In chemo refractory squamous cell carcinoma of the esophagus treated with nivolumab had a 17% response rate with an overall survival at 10.8 months (Kudo T).

Compared with esophageal stenting, radiation is associated with decreased risk of adverse effects, greater pain relief and equivalent relief of moderate to severe dysphasia overtime.

KEYNOTE-180 Study demonstrated Pembrolizumab has modest activity in patients heavily pre-treated metastatic esophageal cancer.

Nivolumab is associated with significant improvement in overall survival versus chemotherapy in previously treated patients with the best esophageal squamous cell carcinoma.

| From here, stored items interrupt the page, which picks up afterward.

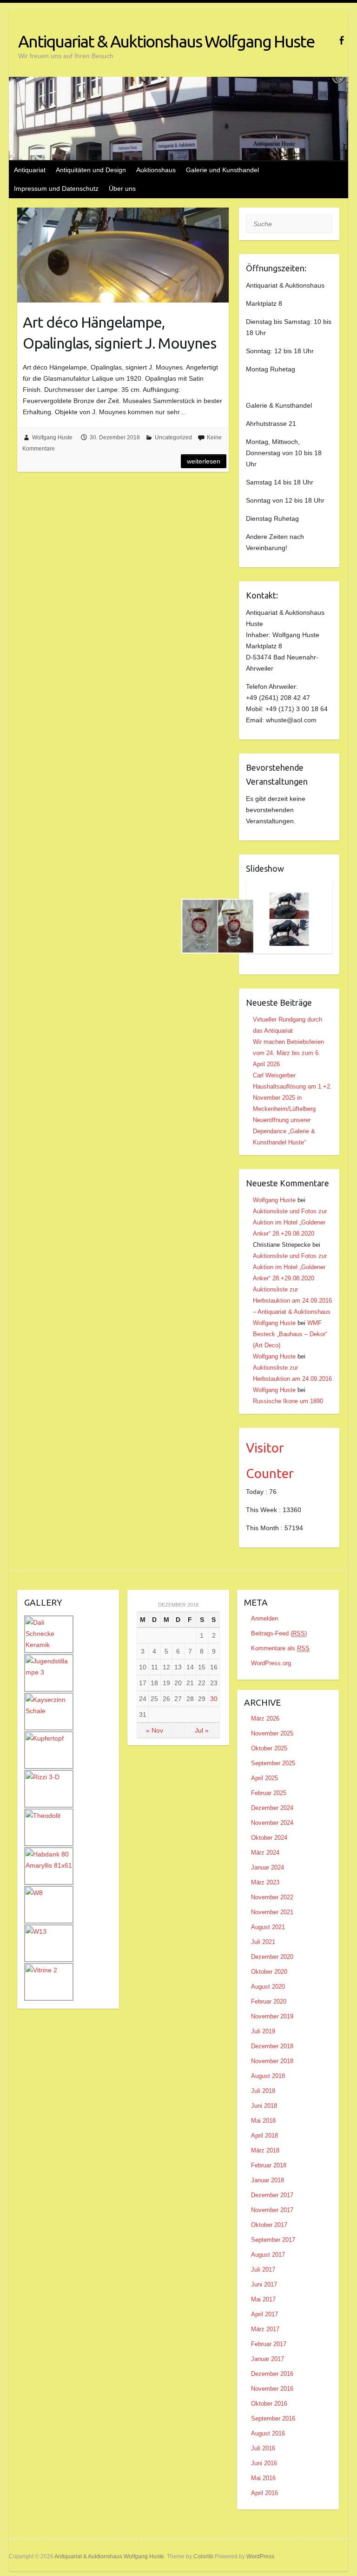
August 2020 (268, 1986)
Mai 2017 (263, 2299)
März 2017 (265, 2329)
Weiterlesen (203, 461)
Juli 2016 (263, 2448)
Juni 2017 (264, 2284)
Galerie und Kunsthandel (222, 170)
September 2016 (273, 2418)
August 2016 (268, 2433)
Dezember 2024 (272, 1807)
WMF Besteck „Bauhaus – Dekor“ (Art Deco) (290, 1334)
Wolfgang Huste (52, 437)
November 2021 (272, 1912)
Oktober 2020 (269, 1971)
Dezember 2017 (272, 2195)
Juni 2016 (264, 2463)
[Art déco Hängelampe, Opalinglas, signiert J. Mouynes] (123, 255)
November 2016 (272, 2388)
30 (214, 1698)
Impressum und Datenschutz (56, 188)
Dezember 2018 (272, 2046)
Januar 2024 (267, 1867)
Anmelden (264, 1618)
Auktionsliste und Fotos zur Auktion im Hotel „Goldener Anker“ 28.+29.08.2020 (290, 1222)
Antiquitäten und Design (91, 170)
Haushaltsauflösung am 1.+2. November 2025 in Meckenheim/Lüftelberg (292, 1097)
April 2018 (264, 2135)
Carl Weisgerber (274, 1075)
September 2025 (273, 1763)
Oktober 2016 (269, 2403)
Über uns (122, 188)
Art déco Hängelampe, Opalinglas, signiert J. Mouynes (119, 332)
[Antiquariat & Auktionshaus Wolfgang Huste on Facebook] (341, 40)
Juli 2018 (263, 2090)
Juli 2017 (263, 2269)
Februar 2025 (268, 1792)
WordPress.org (271, 1663)
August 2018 (268, 2075)
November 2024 (272, 1822)
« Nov (154, 1730)
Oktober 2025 (269, 1748)
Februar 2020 (268, 2001)
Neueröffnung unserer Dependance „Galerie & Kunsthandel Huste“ (284, 1131)
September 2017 (273, 2239)
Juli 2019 (263, 2031)
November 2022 (272, 1897)
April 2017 (264, 2314)
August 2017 (268, 2254)
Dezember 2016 (272, 2373)
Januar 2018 (267, 2180)
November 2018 (272, 2061)
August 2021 (268, 1927)
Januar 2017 (267, 2358)
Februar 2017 (268, 2344)
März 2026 (265, 1718)
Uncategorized (173, 437)
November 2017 (272, 2209)
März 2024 (265, 1852)
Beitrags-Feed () (279, 1633)
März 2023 (265, 1882)
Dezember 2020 (272, 1956)
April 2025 (264, 1778)
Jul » (202, 1730)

Nivolumab (Opdivo) is approved for the treatment of patients with unresectable advanced, recurrent or metastatic esophageal squamous cell carcinoma (ESCC) after prior fluoropyrimidine-and platinum-based chemotherapy.

First line treatment of advanced esophageal squamous cell carcinoma with either nivolumab plus chemotherapy  or  nivolumab plus ipilimumab resulted in significant overall survival benefit and durable responses compared with chemotherapy alone.

Tislelizumab-jsgr (Tevimbra) is approved for single-agent use in adult patients with unresectable or metastatic esophageal squamous cell carcinoma following prior systemic chemotherapy that did not include a PD-1/PD-L1 inhibitor.

The addition of tislelizumab to chemotherapy led to a median overall survival (OS) of 17.2 months vs 10.6 months with placebo plus chemotherapy.